The Restaurant
Corvino Supper Club & Tasting Room opened in 2017 on Walnut Street in the Crossroads Arts District, two blocks south of Union Station, and reordered the Kansas City fine-dining map almost immediately. Chef-owner Michael Corvino — formerly of The American Restaurant under Debbie Gold — built two parallel experiences inside one building: a relaxed supper club at the front with a wood bar, leather banquettes, and a New American à la carte menu, and a separate Tasting Room behind a velvet curtain that seats twenty across the chef's counter and four small tables. The tasting room is the address that anchors his James Beard Foundation Best Chef Midwest semifinalist nominations.
The eight-course Tasting Room menu rotates every six to eight weeks and runs the cooking that built Corvino's reputation: a signature beef-tartare and bone-marrow course served with house-fermented mustard; a hand-cut tagliolini with shaved black truffle when in season and aged Parmesan when not; a slow-roasted duck breast with Missouri foraged chanterelles and Burgundy reduction; a dessert of brown butter and Missouri black walnut that has become the kitchen's calling card. The supper club at the front offers a shorter à la carte with the same kitchen — wood-fired flatbreads, a beef tartare, the duck breast available as a single course — at roughly half the price ceiling.
The wine programme runs about 250 references with particular depth in Burgundy and Northern Rhône, selected by sommelier Anna Bayless. The supper club operates on a walk-in basis until 8 PM; the Tasting Room is reservation-only and books three to four weeks out for weekends. For visitors who want the single most considered meal in Kansas City, the eight-course at the chef's counter is the unambiguous answer — and a far more polished experience than the city's reputation as a barbecue capital would suggest.
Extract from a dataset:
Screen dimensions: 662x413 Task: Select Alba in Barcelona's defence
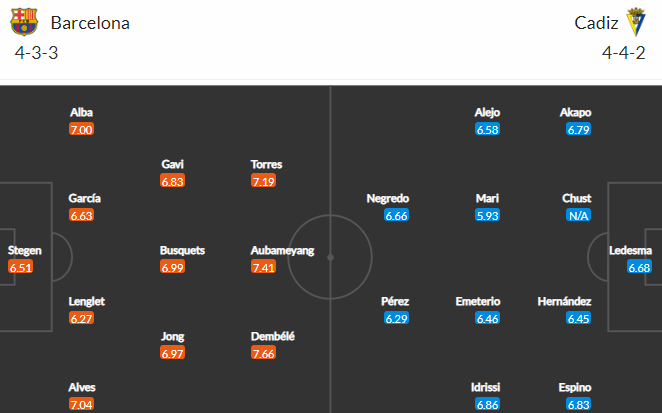point(81,112)
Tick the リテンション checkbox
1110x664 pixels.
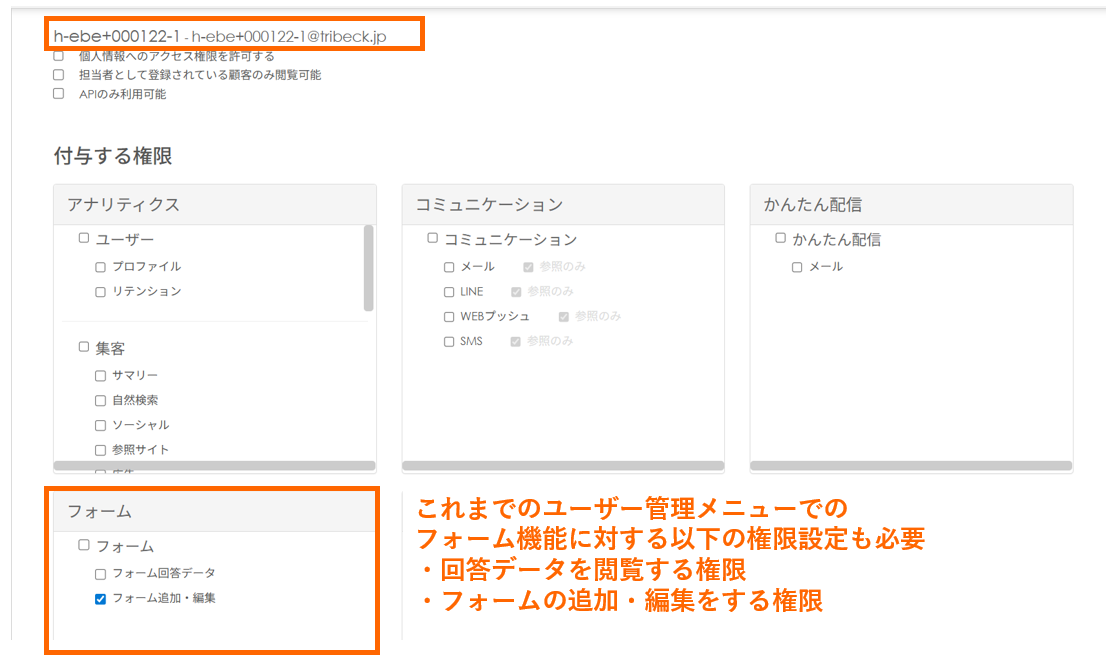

Why This Is Kansas City MO’s Impress Clients Pick
For impressing clients in Kansas City, Corvino's Tasting Room solves the privacy and seriousness problem in a single move. The back room is acoustically separated from the supper club, the menu is set so there is no negotiation at the table, the wine list runs deep enough to accommodate a serious bottle, and the chef's-counter seating allows for the kind of unhurried, undisturbed conversation that closes work. The presence of the supper club at the front means a more junior team member can be seated comfortably without the full tasting commitment.